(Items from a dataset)
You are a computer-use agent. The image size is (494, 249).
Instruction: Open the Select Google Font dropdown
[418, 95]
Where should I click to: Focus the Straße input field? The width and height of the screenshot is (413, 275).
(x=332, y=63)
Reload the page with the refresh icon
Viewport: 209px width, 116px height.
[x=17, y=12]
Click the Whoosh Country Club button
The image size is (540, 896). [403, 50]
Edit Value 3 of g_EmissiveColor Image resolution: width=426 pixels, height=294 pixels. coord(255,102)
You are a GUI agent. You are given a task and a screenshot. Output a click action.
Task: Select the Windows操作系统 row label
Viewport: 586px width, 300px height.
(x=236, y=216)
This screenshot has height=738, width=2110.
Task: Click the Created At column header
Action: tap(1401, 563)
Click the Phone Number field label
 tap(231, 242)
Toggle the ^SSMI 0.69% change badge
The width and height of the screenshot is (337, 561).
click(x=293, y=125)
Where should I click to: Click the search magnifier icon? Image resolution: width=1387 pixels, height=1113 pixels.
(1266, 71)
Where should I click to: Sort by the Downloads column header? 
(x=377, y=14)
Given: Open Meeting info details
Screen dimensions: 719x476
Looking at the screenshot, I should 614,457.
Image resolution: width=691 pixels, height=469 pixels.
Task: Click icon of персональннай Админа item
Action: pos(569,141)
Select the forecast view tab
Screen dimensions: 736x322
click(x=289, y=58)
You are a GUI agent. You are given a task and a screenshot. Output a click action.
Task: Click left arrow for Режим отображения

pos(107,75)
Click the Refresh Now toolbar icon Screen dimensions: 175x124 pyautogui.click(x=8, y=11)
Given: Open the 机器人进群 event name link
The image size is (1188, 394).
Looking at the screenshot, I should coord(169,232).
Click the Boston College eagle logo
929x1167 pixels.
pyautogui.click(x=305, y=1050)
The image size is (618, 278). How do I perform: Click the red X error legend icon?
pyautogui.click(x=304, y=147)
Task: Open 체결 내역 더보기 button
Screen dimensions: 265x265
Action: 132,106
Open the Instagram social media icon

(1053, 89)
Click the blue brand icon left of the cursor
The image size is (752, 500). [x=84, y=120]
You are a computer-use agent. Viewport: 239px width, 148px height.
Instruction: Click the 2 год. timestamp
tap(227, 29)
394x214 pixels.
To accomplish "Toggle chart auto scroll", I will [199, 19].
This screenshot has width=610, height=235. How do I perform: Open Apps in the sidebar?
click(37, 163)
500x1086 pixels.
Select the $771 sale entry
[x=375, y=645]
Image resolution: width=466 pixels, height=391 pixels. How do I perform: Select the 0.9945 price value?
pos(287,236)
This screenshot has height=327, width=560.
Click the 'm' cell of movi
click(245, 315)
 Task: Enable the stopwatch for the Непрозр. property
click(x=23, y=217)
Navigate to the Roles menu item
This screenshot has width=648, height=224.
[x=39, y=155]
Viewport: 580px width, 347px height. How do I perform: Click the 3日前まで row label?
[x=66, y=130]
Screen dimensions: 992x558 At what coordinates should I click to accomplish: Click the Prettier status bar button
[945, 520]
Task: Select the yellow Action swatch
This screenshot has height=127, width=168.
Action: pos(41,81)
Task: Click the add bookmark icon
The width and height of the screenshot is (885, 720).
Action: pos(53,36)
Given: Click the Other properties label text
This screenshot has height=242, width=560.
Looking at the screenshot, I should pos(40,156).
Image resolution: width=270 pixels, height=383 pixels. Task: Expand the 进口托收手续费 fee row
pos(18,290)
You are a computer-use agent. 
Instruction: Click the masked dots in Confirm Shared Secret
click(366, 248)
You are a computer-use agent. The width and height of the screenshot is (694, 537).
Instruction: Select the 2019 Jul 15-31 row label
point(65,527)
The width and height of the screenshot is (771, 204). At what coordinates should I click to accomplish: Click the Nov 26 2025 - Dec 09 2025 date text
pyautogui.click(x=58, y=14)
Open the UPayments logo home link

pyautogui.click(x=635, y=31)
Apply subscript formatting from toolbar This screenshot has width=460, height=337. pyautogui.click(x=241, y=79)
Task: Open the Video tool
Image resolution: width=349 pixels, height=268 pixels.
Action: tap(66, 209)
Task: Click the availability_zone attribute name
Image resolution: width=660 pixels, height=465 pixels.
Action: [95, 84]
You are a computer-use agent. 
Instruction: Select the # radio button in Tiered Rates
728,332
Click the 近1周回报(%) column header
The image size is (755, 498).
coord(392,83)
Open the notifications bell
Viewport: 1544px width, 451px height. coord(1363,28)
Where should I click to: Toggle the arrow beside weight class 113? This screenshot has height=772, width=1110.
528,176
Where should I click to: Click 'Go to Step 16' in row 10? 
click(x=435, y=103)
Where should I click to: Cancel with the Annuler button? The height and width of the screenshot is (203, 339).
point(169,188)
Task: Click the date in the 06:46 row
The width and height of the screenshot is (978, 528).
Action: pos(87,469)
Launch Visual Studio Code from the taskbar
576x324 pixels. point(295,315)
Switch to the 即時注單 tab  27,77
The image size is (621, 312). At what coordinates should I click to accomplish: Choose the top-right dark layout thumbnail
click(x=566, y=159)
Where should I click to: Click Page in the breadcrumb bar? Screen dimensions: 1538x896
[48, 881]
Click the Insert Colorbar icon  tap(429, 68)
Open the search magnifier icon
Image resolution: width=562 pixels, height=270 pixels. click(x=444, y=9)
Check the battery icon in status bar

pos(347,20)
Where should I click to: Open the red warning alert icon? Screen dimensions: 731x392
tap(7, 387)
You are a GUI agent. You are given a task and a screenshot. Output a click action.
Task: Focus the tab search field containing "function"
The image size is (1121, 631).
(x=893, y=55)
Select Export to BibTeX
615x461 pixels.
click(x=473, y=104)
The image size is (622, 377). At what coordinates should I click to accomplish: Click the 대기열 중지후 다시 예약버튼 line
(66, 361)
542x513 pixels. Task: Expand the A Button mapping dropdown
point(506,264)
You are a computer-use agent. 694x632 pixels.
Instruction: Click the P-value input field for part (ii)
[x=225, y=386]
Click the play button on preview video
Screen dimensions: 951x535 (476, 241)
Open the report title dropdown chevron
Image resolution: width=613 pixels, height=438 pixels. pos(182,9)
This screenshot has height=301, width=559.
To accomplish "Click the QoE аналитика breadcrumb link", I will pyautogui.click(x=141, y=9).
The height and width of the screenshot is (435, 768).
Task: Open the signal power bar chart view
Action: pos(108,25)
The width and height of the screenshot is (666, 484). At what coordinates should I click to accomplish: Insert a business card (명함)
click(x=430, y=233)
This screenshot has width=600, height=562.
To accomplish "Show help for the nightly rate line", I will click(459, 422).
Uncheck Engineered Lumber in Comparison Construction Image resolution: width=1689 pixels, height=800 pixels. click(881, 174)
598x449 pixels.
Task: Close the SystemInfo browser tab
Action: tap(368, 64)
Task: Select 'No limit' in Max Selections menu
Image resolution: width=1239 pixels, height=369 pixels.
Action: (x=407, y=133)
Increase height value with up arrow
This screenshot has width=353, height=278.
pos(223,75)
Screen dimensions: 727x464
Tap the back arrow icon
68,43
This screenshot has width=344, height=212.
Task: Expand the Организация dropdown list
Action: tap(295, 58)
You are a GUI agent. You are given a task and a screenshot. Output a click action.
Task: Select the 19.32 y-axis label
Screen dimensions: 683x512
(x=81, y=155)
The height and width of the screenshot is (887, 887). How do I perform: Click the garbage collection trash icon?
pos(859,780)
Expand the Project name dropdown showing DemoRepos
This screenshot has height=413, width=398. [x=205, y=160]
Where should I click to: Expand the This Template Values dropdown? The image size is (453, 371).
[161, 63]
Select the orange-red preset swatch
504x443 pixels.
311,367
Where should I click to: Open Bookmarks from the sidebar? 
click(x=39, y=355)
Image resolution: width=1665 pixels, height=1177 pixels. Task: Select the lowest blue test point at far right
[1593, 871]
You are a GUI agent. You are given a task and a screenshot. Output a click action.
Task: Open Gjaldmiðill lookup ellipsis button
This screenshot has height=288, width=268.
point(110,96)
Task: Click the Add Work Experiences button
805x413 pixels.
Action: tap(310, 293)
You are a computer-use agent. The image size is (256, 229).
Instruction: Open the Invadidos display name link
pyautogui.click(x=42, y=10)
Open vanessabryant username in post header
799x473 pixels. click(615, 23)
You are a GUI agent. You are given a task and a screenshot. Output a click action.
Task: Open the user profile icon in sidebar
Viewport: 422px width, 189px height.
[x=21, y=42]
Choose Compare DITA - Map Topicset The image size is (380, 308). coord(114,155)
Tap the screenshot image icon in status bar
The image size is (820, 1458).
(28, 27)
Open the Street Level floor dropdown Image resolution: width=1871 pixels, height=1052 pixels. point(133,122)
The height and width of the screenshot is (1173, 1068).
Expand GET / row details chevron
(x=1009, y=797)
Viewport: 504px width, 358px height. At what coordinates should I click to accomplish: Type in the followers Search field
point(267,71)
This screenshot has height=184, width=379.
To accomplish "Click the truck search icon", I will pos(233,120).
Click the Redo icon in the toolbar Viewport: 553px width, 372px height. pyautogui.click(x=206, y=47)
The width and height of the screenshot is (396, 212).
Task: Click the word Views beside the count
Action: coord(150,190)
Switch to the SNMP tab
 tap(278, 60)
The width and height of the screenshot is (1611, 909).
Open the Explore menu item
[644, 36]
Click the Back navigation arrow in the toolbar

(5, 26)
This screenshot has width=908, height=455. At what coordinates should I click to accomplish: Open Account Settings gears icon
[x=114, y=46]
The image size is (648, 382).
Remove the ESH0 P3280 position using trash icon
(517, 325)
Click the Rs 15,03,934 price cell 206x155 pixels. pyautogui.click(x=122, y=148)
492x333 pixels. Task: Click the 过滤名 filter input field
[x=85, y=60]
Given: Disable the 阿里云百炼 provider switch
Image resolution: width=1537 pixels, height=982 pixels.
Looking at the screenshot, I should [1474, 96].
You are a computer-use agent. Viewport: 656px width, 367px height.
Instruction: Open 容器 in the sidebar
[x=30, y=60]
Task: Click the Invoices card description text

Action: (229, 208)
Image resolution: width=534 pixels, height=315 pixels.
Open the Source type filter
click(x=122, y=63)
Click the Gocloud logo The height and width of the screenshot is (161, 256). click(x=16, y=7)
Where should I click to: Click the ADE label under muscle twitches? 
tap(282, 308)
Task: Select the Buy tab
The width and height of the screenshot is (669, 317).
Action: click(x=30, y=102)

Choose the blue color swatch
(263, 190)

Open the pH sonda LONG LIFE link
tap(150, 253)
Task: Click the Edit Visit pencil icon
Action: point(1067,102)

### PROBLEM STATEMENT
Return exactly the lines in the records above, beginning with the one that holds "Task: Click the Invoices" and ending with the last.

### TASK OUTPUT
Task: Click the Invoices card description text

Action: (229, 208)
Image resolution: width=534 pixels, height=315 pixels.
Open the Source type filter
click(x=122, y=63)
Click the Gocloud logo The height and width of the screenshot is (161, 256). click(x=16, y=7)
Where should I click to: Click the ADE label under muscle twitches? 
tap(282, 308)
Task: Select the Buy tab
The width and height of the screenshot is (669, 317).
Action: click(x=30, y=102)

Choose the blue color swatch
(263, 190)

Open the pH sonda LONG LIFE link
tap(150, 253)
Task: Click the Edit Visit pencil icon
Action: point(1067,102)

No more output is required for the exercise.